Once, a man wandered a labyrinth which it pleased a tyrannical wizard to have constructed. Its many ways and baffling secrets, hidden doors and bewildering mist among them, prevented him from making progress, he thought, until he came to a location he never before had reached.
Two great doors, taller than giants and wider than wagons, were on the far end, and next to each was a sentinel in the shape of a man but steel in its construction, and the weapons they held were prodigious.

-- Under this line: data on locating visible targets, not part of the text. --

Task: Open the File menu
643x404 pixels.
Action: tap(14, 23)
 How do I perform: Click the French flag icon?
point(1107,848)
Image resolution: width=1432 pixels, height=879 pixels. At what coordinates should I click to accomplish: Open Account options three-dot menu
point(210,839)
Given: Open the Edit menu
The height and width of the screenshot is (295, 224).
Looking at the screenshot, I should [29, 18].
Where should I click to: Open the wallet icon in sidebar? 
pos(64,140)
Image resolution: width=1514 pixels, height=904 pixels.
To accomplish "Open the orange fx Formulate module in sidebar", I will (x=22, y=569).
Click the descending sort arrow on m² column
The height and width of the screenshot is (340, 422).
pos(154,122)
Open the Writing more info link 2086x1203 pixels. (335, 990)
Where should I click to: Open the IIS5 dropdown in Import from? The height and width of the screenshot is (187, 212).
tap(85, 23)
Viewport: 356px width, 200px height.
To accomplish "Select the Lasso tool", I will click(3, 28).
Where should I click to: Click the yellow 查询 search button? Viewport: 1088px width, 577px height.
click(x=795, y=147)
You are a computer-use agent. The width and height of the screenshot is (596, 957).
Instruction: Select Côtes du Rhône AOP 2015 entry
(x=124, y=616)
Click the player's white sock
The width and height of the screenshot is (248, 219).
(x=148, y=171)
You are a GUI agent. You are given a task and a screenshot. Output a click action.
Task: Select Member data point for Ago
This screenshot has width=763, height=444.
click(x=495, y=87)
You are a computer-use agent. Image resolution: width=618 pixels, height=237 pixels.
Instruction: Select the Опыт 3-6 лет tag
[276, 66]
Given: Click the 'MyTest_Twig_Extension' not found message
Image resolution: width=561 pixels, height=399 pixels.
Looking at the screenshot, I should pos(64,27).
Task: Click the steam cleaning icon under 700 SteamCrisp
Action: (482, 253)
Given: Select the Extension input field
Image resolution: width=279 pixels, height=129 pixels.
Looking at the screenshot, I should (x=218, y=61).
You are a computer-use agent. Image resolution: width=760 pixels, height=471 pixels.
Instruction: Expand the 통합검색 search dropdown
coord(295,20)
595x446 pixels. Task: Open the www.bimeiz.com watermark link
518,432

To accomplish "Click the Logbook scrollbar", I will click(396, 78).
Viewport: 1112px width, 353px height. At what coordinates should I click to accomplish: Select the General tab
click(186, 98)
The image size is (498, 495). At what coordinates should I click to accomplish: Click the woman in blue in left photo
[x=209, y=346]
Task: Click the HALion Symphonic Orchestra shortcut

When he approached, they spoke in this way.
"Traveler, your peril is great, for you must pass through one door and only one."
"But traveler, you may ask each of us a single question, and by that you may be guided, if you are wise."
"Be warned, traveler, that one of us will speak the truth, and as for the other, he, too, will speak the truth."
"Oh." The wanderer considered. "Then my question is, which door should I take?"
The left sentinel spoke. "I don't know."
The right sentinel spoke. "I have no idea."
The man considered what he had learned. "This is a rhetorical question, but this isn't much of a puzzle, is it?"
"Our master does not like puzzles."
"He always gets impatient and looks up the answer."
That was how the wanderer navigated the mystery of the two sentinels. How he escaped the labyrinth, however, is a different story.
"Did he take one of the weapons and smash his way out because the wizard forgot to order his guards not to let him do that?"
Shut up. Yes. Who said that? Shut up.